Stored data
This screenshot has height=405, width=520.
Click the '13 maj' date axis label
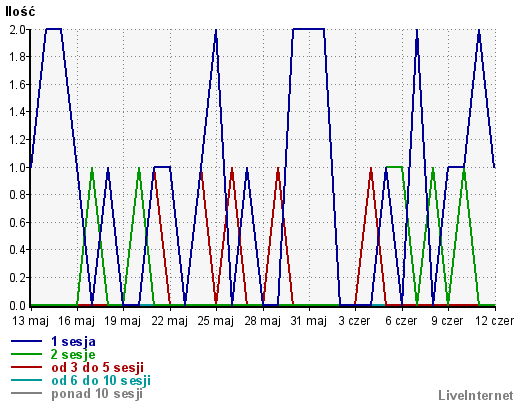coord(31,321)
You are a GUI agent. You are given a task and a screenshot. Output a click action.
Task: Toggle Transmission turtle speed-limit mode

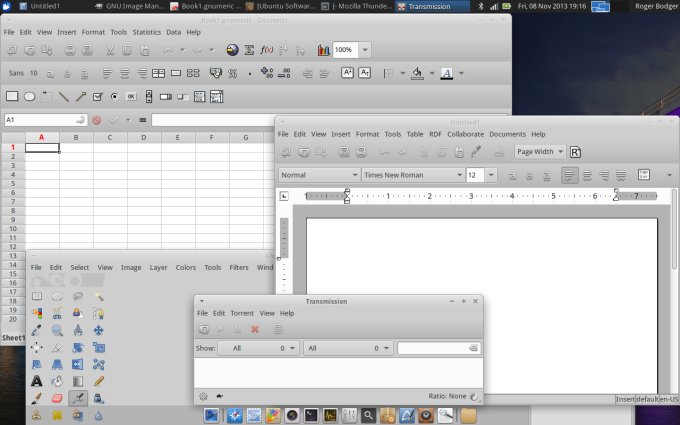coord(219,396)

◆ EXERCISE ◆
For each line in the records that contains the word "screenshot", make a copy.

◆ WRITTEN SOLUTION ◆
This screenshot has height=405, width=520.
You are a GUI agent. You are given a task and a screenshot. Output a click action.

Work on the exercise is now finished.